Aim of the task: Exactly the lines from the top of the records below through the one containing "[Cart] (298, 52)" must be set down, with no line added or dropped.

(Dataset entries)
Segment Open
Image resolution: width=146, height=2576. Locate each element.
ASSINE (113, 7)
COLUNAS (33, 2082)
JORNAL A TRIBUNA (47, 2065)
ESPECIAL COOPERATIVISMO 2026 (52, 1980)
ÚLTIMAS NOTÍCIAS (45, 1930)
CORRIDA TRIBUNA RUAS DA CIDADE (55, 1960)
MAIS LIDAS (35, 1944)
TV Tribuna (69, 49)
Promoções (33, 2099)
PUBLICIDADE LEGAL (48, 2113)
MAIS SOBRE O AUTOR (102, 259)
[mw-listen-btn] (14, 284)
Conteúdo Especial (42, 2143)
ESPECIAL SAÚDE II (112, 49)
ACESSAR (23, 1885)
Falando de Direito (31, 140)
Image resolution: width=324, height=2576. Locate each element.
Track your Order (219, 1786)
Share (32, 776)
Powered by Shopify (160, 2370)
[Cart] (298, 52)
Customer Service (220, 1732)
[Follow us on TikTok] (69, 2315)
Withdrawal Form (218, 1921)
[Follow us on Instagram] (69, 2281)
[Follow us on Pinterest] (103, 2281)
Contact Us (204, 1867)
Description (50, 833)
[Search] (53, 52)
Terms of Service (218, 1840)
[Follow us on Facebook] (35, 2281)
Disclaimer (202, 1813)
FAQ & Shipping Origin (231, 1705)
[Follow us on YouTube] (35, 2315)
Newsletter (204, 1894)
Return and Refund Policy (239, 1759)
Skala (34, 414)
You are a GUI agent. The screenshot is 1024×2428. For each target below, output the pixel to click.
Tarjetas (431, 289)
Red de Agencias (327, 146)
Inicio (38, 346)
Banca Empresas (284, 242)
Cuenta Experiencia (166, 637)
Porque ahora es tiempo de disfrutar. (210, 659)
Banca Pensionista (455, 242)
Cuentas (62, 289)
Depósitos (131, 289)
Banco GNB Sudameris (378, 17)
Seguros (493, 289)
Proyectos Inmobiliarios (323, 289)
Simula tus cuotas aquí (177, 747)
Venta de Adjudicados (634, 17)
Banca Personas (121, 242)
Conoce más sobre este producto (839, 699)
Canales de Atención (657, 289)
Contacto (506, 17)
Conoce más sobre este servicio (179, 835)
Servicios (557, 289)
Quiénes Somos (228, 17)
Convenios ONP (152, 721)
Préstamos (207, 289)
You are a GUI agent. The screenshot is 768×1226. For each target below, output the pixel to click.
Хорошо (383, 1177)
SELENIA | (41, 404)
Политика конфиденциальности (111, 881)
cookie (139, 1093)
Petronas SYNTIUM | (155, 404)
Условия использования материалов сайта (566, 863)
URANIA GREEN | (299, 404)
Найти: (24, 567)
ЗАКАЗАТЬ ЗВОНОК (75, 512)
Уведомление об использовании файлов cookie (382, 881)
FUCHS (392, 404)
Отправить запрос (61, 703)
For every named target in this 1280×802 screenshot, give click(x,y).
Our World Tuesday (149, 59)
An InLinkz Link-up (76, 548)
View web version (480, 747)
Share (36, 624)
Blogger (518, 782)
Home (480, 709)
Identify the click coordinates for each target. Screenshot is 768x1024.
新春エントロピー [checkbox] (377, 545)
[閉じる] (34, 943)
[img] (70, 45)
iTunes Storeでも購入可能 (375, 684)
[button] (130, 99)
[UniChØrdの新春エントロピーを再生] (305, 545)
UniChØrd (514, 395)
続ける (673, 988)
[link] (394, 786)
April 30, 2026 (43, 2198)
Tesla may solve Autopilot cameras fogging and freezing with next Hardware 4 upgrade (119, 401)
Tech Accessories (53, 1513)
Segment Closed
Response to the task:
Image resolution: width=146, height=2576. Locate each element.
ASSINE (113, 7)
COLUNAS (33, 2082)
JORNAL A TRIBUNA (47, 2065)
ESPECIAL COOPERATIVISMO 2026 (52, 1980)
ÚLTIMAS NOTÍCIAS (45, 1930)
CORRIDA TRIBUNA RUAS DA CIDADE (55, 1960)
MAIS LIDAS (35, 1944)
TV Tribuna (69, 49)
Promoções (33, 2099)
PUBLICIDADE LEGAL (48, 2113)
MAIS SOBRE O AUTOR (102, 259)
[mw-listen-btn] (14, 284)
Conteúdo Especial (42, 2143)
ESPECIAL SAÚDE II (112, 49)
ACESSAR (23, 1885)
Falando de Direito (31, 140)
Image resolution: width=324, height=2576. Locate each element.
Track your Order (219, 1786)
Share (32, 776)
Powered by Shopify (160, 2370)
[Cart] (298, 52)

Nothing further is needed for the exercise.